[ポスターY-50-5] A病院のマネジメントラダーの評価に基づく看護管理者育成の課題
Keywords:マネジメントラダー、看護管理、人材育成
【目的】A病院では「病院看護管理者のマネジメントラダー日本看護協会版」を参考に組織の役割や使命に基づき、地域連携や人材育成、看護研究等に関する到達目標を追加し、マネジメントラダーを作成した。本研究ではマネジメントラダーの評価結果から、看護管理者の育成への課題を明らかにする。【方法】2022年4月~10月の間にA病院の看護管理者85名を対象に調査した。看護管理者が目指す4つのレベル毎に、日本看護協会が示す6つの看護管理実践能力の到達目標に対して評価を得た。到達目標は、レベル1は22項目、レベル2は26項目、レベル3は23項目、レベル4は20項目であり、評価基準は、A(到達)、B(ほぼ到達)、C(努力を要する)とした。倫理的配慮として、個人が特定されないように、IDをつけて匿名化し、単純集計により分析した。【結果】対象者は、副看護師長55名、看護師長25名、副部長4名、看護部長1名であり、レベル1は34名、レベル2は32名、レベル3は18名、レベル4は1名が評価した。レベル1及び2の承認基準を満たした者は、14名(41%)及び8名(25%)であった。危機管理能力の評価が最も高く、レベル1は75%、レベル2は79%の看護管理者がA評価としていた。
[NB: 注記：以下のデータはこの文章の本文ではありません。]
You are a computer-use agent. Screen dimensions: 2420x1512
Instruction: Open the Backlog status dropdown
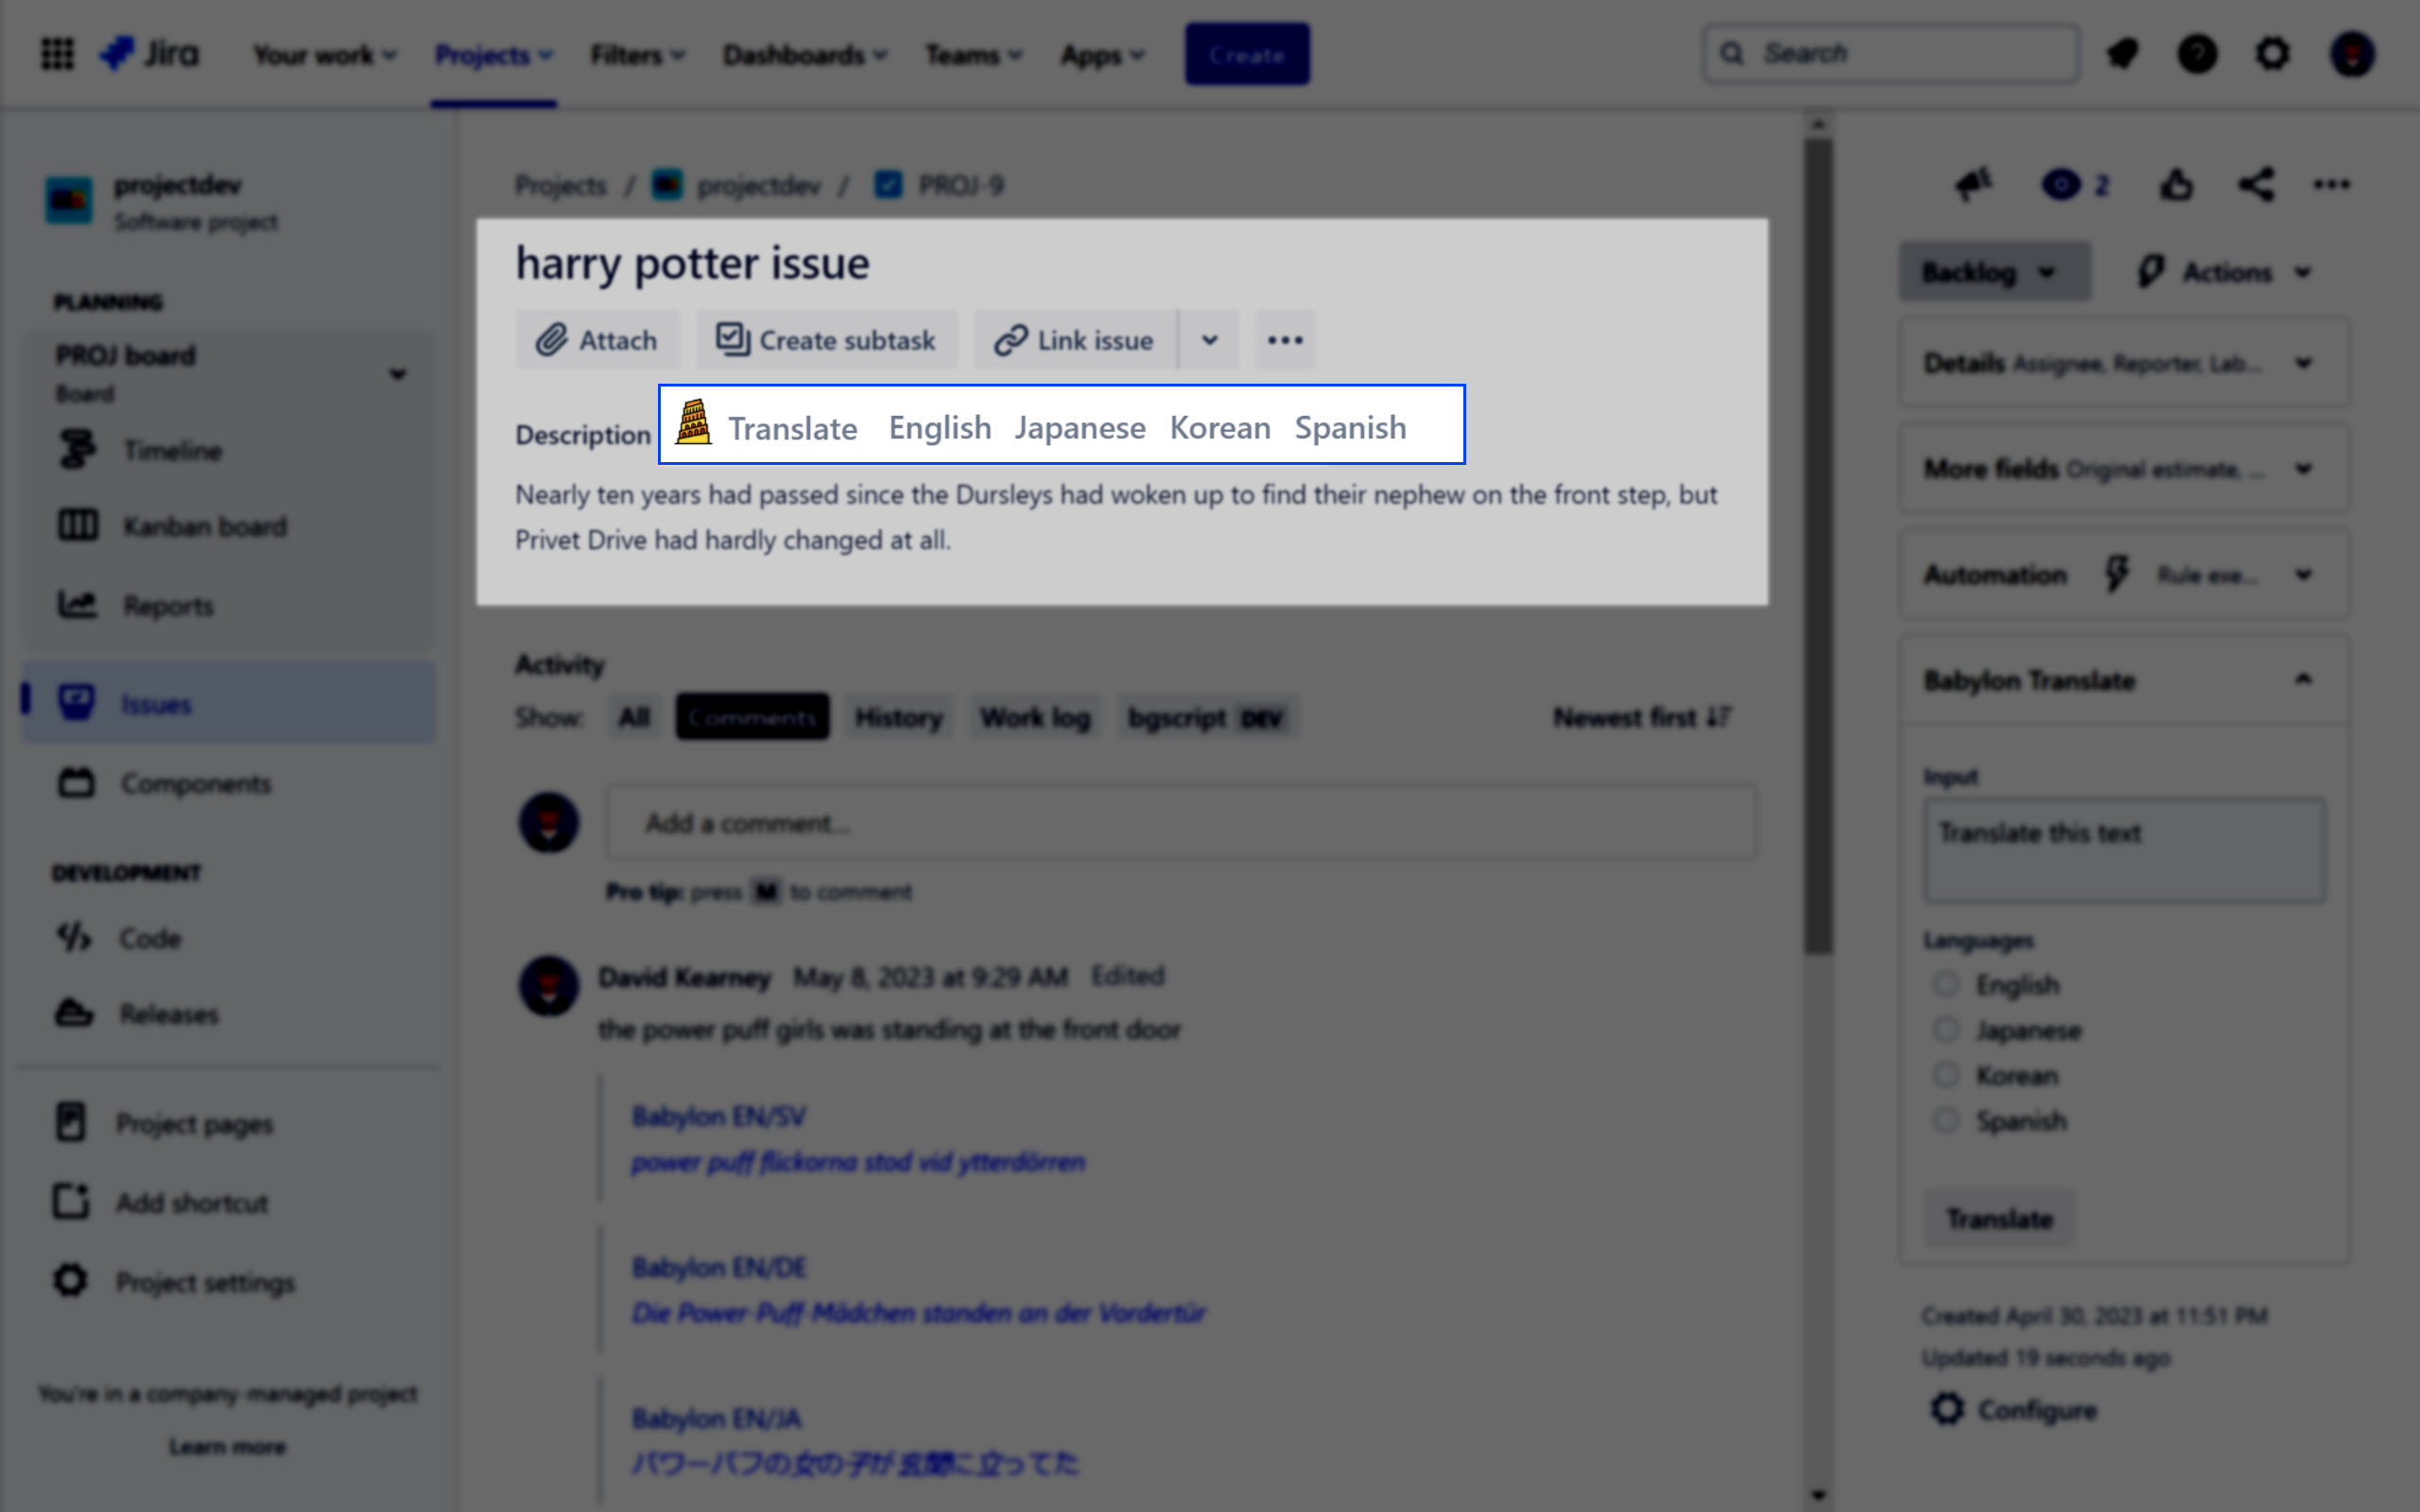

一方で、政策立案能力は、レベル1は46%、レベル2は31%であった。また、看護研究や医療制度に関する到達目標の評価が両レベル共に低い傾向を示した。レベル3の評価者の8割は看護師長であり、4名(21%)が承認基準を満たした。レベル3では、BまたはC評価が7割以上と全体的に低い評価であった。レベル4は1名が承認基準を満たした。【考察】レベル1及び2では、危機管理能力の評価が高く、組織として医療安全管理者養成研修の受講を計画的に推進しているためと考える。一方で、看護研究や医療制度に関する評価が低かったため、これらの看護管理実践能力を習得するための支援や研修等を検討する必要性が示唆された。レベル3の評価が低かった理由は、評価者の約8割が看護師長であったためと考える。A病院は大規模であり、組織としてはレベル2の「自部署の看護管理の実践」が重要かつ優先される。しかし、レベル3の「トップマネジメントを担う看護管理者」を計画的かつ継続的に育成するためには、病院全体の管理、運営への参加や地域まで視野を広げた看護管理の機会を与える必要がある。